“It’s 2017, and this law just didn’t make sense. Nightlife is part of the New York melting pot that brings people together,” de Blasio said in a statement. “We want to be a city where people can work hard, and enjoy their city’s nightlife without arcane bans on dancing.”
The mayor signed the repeal bill Monday night at Elsewhere, a Bushwick music venue and art space.
The 1926 Cabaret Law was voted down by the City Council at the end of October, about five months after 33-year-old Democratic councilman Rafael Espinal introduced legislation to repeal it.
Just over 100 of New York’s 25,000 bars and restaurants hold a cabaret license because they are expensive and require extensive paperwork. And one argument for repeal of the Cabaret Law was that people were dancing anyway — just in unregulated spaces, like some in the Bushwick warehouse scene.
The repeal of the law leaves certain safety measures in place, such as a requirement for security cameras at nightlife establishments.
Councilman Espinal told Gothamist in late October that the law was enforced inconsistently and often targeted people of color and the LGBTQ community. It is believed it was initially enacted in part to discourage interracial mingling at Harlem jazz clubs.
Former Republican Mayor Rudy Giuliani famously enforced the law as part of his controversial “Quality of Life” campaign in the 1990s.
“Artist, musicians, businesses owners, workers, and everyday New Yorkers looking to let loose will no longer have to fear the dance police will shut down their favorite venues,” Espinal said.
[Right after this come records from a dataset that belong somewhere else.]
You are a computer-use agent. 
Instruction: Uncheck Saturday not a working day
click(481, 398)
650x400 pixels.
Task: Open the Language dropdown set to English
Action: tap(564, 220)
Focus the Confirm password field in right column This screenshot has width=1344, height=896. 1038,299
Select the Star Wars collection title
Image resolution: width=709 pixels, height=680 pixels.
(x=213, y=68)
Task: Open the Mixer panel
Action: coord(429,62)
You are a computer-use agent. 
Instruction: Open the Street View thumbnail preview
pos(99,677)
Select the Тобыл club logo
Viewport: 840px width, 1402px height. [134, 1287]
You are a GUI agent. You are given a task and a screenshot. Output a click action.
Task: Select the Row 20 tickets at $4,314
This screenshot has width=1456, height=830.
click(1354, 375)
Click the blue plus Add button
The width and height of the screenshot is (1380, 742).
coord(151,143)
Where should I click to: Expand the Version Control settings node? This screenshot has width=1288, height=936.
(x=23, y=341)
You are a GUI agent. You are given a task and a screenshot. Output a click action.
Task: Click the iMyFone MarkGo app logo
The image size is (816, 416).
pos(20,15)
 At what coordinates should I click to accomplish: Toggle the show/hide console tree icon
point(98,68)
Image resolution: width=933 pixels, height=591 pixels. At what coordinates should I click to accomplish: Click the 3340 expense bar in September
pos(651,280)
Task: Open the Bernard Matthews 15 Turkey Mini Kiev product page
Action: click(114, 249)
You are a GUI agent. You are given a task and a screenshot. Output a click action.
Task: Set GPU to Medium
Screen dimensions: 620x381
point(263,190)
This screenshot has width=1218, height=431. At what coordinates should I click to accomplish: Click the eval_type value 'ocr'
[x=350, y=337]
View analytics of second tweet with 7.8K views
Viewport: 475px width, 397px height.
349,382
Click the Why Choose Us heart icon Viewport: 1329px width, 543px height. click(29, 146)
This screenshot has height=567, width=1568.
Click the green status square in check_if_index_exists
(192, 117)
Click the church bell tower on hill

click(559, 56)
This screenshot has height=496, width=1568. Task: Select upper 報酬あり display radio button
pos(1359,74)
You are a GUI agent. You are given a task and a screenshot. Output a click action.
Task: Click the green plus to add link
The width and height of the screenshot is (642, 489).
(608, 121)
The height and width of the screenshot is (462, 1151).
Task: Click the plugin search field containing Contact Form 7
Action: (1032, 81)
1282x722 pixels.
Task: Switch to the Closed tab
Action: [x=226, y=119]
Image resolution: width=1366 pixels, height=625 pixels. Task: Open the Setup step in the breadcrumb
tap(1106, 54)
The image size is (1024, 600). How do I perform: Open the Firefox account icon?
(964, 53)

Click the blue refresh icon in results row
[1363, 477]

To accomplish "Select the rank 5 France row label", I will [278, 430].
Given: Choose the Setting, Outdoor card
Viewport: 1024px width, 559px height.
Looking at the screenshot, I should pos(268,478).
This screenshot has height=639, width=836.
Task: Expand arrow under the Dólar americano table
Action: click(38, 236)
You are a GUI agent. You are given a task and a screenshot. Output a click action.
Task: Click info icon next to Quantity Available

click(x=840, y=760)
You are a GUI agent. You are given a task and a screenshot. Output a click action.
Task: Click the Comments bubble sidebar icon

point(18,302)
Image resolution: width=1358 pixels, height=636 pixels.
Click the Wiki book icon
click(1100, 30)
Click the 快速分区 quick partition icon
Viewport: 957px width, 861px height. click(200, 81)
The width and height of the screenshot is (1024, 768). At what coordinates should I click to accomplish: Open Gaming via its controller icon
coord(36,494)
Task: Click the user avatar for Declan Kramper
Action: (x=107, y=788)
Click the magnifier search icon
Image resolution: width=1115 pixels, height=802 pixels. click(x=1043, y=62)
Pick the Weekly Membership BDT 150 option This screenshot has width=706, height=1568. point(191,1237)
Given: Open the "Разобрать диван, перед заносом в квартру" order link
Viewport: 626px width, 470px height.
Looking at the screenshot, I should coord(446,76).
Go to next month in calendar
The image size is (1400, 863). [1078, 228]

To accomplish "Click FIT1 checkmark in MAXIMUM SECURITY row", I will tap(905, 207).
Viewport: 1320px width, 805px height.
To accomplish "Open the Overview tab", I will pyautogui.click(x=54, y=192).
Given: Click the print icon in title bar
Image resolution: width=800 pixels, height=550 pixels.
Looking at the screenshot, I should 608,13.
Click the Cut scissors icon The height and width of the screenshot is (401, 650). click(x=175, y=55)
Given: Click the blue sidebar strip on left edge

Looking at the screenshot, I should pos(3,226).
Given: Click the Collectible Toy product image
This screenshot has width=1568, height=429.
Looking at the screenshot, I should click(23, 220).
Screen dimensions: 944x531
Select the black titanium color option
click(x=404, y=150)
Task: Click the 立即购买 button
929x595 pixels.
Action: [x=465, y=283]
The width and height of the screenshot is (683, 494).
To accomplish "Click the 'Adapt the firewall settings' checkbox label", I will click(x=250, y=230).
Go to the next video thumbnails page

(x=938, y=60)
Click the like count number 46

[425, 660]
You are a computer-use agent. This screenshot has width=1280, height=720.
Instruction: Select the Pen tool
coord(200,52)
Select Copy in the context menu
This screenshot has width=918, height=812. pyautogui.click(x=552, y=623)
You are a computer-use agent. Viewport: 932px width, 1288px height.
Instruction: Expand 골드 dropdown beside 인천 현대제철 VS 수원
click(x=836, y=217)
The New York City Council is overwhelmingly Democratic, with just three Republicans represented in 51 districts, according to its website.
Eric Ulrich, a Republican who represents the 32nd District in Queens, signed on to the repeal bill. His office declined to comment, as did Staten Island’s Joseph Borelli of the 51st District. Steven Matteo, of the 50th District, did not immediately respond to a request for comment. Neither Borelli nor Matteo, both of whom are Republicans, sponsored the repeal.
Not everyone was for the repeal — but not necessarily because they’re against dancing.
“Just so everyone is clear, this isn’t about repealing racist legislation,” according to an Oct. 31 comment from user KT on the East Village EV Grieve blog, the same day council members approved the repeal. “This is to make it easier for loud late night clubs to open in residential neighborhoods i.e. our East Village nabe.”
Another anonymous user wrote, “The mayor and city council has sold what little quality of life we have left to the highest bidder once again. The glittering lights of Broadway will be on your doorstep and the city will rake in taxes at the expense of your sanity.”
City noise laws still remain in place.
Let NYC Dance, an organization that pushed for repeal of the Cabaret Law, did not immediately respond Tuesday to a request for comment.
According to the New York Post, bar owners’ contributions accounted for $10,000, or about 9 percent, of Espinal’s re-election campaign funds. A spokeswoman denied there had been any lobbying.
Espinal also led a proposal for a position colloquially being called the “Night Mayor,” who would report to the commissioner of the Mayor’s Office of Media and Entertainment.
The Cabaret Law repeal does not sweep the whole city — only areas that fell under the initial law. The New York City Office of Nightlife will tackle the zoning laws in parts of the city not covered by the repeal.
That office is still in the final stages of the hiring process but expects to name a “Night Mayor” by the end of the year.